Anche nel Mediterraneo possono esserci degli tsunami. In Italia le zone dove maggiore è la probabilità sono la Sicilia orientale, la Calabria ionica, il Golfo di Taranto e il Salento. Lo indica la prima mappa di pericolosità degli tsunami generati da terremoti nell’area del Mediterraneo e dell’Atlantico nord-orientale e mari connessi (cosiddetta area NEAM), realizzata nell’ambito del progetto europeo Tsumaps-Neam, coordinato dall’Ingv (Istituto nazionale di geofisica e vulcanologia).
«Si tratta di eventi rari, ma non impossibili e di grande impatto.

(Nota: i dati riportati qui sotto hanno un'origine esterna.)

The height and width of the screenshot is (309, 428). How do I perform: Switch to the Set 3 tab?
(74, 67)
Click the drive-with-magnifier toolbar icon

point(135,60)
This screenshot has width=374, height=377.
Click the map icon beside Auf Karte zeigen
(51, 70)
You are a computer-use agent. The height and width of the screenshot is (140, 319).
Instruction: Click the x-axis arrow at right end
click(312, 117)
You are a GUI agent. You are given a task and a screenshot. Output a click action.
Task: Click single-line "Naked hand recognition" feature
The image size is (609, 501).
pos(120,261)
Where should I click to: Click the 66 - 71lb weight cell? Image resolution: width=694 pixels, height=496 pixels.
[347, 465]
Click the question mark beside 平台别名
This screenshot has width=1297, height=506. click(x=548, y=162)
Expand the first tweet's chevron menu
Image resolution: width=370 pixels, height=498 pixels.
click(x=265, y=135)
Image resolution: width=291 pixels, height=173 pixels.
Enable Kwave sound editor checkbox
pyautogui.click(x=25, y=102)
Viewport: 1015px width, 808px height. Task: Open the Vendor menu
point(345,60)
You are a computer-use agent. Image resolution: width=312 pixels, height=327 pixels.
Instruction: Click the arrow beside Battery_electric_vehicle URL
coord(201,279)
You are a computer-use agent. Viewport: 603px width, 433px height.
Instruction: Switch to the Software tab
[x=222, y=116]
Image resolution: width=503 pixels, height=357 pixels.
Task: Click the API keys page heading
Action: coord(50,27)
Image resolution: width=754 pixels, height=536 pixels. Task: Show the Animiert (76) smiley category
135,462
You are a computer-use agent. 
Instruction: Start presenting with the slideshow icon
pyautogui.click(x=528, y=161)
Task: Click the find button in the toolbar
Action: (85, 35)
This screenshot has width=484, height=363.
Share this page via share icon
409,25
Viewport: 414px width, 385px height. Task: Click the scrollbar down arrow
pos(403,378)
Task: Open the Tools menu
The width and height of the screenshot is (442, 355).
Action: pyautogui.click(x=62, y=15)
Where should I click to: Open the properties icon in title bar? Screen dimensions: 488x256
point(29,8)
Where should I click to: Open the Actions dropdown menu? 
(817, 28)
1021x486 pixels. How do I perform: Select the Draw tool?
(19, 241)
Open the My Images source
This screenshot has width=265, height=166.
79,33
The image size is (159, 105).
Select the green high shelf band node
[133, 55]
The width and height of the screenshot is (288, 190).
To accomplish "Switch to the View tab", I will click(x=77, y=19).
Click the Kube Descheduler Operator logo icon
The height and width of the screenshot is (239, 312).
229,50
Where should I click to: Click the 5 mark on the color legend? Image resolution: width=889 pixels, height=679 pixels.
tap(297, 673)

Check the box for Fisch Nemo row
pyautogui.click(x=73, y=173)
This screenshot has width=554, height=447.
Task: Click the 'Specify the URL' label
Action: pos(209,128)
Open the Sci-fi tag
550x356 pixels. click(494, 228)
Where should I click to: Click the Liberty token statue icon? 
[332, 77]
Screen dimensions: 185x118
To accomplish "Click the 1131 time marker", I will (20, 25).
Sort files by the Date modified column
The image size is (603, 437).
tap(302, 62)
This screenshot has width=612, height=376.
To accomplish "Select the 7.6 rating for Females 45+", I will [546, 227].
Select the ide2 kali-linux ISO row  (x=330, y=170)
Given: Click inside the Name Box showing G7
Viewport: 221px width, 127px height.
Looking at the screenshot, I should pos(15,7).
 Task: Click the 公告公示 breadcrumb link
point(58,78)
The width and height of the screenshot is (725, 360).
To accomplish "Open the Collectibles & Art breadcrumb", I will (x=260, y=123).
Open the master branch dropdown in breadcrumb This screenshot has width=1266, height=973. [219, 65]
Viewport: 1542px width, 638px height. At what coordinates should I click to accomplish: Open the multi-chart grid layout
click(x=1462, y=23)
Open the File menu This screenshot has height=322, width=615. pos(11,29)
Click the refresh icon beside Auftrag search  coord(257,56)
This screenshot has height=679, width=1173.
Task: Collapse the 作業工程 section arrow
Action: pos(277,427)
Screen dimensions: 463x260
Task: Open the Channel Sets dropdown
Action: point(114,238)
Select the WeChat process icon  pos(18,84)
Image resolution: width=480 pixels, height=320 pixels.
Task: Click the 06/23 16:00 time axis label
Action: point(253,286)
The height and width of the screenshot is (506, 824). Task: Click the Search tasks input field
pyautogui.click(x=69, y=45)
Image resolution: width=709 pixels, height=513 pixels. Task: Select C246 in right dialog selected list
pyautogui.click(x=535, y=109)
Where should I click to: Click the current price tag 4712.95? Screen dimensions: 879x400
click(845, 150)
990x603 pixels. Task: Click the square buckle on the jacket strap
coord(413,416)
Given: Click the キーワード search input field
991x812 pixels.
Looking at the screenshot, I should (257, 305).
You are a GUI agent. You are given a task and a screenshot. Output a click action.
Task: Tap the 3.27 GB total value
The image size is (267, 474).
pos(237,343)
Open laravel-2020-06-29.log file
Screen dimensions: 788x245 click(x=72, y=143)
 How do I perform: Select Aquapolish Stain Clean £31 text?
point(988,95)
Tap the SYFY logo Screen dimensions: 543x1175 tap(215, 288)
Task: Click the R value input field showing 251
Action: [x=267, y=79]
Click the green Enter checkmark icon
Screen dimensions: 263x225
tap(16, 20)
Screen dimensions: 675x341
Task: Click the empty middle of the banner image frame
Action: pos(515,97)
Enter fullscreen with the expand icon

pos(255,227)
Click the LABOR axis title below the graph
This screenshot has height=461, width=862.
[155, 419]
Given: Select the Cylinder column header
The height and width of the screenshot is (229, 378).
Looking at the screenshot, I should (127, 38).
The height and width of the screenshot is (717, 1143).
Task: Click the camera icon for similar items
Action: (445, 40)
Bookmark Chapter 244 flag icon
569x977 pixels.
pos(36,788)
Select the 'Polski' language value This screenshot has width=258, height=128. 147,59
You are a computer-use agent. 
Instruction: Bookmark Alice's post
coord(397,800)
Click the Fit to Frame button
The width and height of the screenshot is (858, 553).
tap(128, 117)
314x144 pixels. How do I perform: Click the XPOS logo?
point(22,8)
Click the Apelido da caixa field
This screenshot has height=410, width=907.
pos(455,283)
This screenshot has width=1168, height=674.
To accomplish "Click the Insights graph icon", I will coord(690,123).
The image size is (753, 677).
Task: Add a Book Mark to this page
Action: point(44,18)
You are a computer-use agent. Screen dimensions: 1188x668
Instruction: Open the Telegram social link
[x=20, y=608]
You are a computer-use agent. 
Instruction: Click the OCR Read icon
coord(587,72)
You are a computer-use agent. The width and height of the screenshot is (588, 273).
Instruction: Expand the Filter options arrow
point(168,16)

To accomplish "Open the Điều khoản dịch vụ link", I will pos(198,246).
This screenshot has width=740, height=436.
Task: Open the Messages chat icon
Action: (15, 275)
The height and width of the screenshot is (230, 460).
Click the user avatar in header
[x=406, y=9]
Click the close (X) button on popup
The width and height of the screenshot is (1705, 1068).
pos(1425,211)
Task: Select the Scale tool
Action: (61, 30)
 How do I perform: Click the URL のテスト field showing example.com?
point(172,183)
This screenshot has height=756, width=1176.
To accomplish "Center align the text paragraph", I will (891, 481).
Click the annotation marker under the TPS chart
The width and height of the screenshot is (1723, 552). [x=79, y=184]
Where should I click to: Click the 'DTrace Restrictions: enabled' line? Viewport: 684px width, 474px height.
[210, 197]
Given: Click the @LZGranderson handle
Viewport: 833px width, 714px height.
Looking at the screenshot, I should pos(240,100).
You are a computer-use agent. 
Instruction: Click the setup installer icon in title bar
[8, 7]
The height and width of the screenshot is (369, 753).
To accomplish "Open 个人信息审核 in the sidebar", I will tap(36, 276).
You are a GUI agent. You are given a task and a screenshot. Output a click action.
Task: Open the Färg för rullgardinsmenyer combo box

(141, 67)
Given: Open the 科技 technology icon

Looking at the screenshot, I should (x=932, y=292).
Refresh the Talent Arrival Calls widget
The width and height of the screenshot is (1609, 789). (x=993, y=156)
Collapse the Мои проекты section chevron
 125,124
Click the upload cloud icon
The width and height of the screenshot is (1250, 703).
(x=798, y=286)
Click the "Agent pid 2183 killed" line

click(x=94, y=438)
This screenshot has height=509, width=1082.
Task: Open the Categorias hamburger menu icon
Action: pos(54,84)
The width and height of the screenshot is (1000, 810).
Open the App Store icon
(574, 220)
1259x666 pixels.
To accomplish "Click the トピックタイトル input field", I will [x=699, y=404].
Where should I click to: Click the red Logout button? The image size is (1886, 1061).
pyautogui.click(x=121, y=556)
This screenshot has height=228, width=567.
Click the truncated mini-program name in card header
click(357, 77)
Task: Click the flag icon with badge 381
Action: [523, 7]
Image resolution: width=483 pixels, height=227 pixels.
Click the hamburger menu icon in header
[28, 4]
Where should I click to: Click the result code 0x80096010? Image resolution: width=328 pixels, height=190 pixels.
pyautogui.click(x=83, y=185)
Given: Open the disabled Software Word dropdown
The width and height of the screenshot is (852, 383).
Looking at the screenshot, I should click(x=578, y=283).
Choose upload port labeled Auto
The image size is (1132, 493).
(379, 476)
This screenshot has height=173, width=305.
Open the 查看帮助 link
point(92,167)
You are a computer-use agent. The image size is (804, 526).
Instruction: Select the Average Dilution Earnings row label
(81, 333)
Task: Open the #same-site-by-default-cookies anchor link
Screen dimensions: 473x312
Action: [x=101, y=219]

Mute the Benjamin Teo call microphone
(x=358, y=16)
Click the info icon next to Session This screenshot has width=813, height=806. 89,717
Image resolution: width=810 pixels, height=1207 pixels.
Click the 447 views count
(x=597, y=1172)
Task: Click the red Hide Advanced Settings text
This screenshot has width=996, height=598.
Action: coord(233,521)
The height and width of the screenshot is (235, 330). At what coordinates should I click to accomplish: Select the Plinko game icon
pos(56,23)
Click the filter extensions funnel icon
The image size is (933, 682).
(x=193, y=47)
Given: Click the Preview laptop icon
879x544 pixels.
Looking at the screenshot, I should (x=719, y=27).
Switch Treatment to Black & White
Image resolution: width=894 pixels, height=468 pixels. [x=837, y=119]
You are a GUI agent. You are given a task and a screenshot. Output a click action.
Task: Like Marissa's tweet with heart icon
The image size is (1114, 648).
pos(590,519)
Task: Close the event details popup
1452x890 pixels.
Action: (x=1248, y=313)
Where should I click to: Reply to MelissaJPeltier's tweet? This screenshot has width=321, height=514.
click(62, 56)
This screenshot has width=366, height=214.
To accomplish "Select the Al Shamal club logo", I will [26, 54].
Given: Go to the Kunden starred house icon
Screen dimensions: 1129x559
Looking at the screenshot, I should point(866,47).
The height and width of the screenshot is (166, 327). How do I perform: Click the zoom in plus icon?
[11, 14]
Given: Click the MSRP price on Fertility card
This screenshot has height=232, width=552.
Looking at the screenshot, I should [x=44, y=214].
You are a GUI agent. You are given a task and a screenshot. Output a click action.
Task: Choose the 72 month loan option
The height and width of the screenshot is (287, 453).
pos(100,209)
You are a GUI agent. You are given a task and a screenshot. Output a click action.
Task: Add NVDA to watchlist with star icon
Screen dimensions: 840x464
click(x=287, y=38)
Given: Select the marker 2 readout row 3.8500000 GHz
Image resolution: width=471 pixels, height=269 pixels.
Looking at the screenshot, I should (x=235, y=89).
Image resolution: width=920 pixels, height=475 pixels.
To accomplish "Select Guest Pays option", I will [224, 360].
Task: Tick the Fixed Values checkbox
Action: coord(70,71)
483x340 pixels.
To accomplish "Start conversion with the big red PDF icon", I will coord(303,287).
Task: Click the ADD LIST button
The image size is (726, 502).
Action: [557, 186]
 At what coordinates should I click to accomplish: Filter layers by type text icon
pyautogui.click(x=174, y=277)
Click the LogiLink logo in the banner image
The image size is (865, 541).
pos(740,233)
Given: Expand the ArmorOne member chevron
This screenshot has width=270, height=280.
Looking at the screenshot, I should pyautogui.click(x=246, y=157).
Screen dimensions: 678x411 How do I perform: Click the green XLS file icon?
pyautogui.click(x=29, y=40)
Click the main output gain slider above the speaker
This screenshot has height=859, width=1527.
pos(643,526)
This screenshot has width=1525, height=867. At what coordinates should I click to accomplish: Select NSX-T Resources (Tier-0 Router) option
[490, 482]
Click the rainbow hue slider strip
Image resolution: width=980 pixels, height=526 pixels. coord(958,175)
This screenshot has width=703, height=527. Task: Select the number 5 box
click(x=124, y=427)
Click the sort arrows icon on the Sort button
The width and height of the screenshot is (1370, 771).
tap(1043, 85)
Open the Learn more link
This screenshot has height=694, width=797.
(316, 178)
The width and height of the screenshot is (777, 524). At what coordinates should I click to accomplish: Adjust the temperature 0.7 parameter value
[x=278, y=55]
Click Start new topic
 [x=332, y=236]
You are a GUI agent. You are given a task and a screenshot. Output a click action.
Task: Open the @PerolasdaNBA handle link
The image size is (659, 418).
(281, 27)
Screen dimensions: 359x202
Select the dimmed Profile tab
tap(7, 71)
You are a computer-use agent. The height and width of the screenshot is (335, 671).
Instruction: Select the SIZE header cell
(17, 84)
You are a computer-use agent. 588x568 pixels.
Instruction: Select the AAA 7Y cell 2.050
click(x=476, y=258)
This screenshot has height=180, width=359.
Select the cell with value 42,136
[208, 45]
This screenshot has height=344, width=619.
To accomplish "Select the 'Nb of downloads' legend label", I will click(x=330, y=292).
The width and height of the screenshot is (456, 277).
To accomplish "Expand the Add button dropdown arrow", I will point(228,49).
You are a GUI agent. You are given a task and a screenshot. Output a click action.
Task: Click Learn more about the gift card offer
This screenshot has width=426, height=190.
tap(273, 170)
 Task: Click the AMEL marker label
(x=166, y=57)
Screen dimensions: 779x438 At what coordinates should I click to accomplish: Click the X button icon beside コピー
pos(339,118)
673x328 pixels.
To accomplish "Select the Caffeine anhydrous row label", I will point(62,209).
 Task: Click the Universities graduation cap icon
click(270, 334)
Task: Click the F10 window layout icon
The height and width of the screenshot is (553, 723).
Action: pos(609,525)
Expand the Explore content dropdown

Abbiamo realizzato una serie di mappe che fanno capire il grado di pericolosità, cioè la probabilità di avere un’inondazione in un certo periodo di tempo», spiega il sismologo Alessandro Amato.
Nel Mediterraneo le tre zone che possono generare i terremoti più forti, e quindi anche gli tsunami più grandi, sono: «L’arco ellenico, cioè la zona che va da Cefalonia a Rodi, l’arco di Cipro, che arriva fino al Libano, e l’arco Calabro», precisa Roberto Basili, coordinatore del progetto.
In Italia la «maggiore pericolosità si ha nella Sicilia orientale e lo Stretto di Messina, il Salento, la Calabria ionica e la Basilicata», prosegue. Nel Mediterraneo occidentale, altre zone di pericolosità, seppur minore, sono la Sardegna meridionale, la Sicilia e il Mar Ligure, perché ci sono delle faglie attive sulla costa nordafricana.
«In media più del 30% delle coste mappate con il progetto, area Neam di cui l’Italia è solo una piccola parte e tra le più pericolose – conclude Basili – possono subire uno tsunami con onde più alte di un metro ogni 2500 anni».